Another warning came from California Supreme Court Justice Marvin Baxter, who said in a 2008 dissent to his court’s legalization of same-sex marriage that “bans on incestuous and polygamous marriages are ancient and deeprooted, and, as the majority suggests, they are supported by strong considerations of social policy.”
“Our society abhors such relationships, and the notion that our laws could not forever prohibit them seems preposterous,” Baxter said. “Yet here, the majority overturns, in abrupt fashion, an initiative statute confirming the equally deeprooted assumption that marriage is a union of partners of the opposite sex. The majority does so by relying on its own assessment of contemporary community values, and by inserting in our Constitution an expanded definition of the right to marry that contravenes express statutory law.
“Who can say that, in 10, 15 or 20 years, an activist court might not rely on the majority’s analysis to conclude, on the basis of a perceived evolution in community values, that the laws prohibiting polygamous and incestuous marriages were no longer constitutionally justified?” Baxter wrote.
And commentator Cal Thomas reasoned that “if equal protection covers gays, lesbians, transgenders and the rest, what about the polygamists?”
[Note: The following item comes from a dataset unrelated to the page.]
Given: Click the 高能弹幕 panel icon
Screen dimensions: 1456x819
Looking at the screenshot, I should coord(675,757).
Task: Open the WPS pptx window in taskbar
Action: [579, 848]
“Some of their groups have already said that after same-sex marriage is approved, they want polygamy,” he asked in an interview with Fox News.
Others will join in as well, he said.
“And even further out, the adult-child marriages, people, men especially, who want to marry young boys or young girls, as occurs in some Muslim countries, by the way, they want their rights, too.
“Who’s going to say ‘no’ and based on what?” he wondered.
Shredding
Porter said the same-sex marriage ruling also is already being used to shred other constitutional rights, including speech and religion. She cited Oregon’s decision to fine the owners of a bakery $ 135,000 for not baking a same-sex wedding cake and then ordering the owners to keep quiet about the case.
“It’s appalling,” Porter said.
She also said the decision abrogated the votes of residents of dozens of states who had formally adopted a one-man-one-woman definition of marriage.
And she pointed out the complications of annulment statutes in several states, which allow marriages to be never recognized if the unions are not “consummated.”
Porter said that just because it seems impossible for such a court to reverse itself, it’s not.
“In the 2000 presidential election, between George W. Bush and Al Gore, I lived in a place called Broward County, Florida. When they declared the state of Florida – and the election – for Al Gore, I, like so many others got down on my knees and asked for something that had never been done before. I asked for God to change the outcome.
“You know what happened; He answered that ‘ridiculous’ prayer. And if God can change the outcome of a presidential election, He can change the outcome of a Supreme Court ruling.”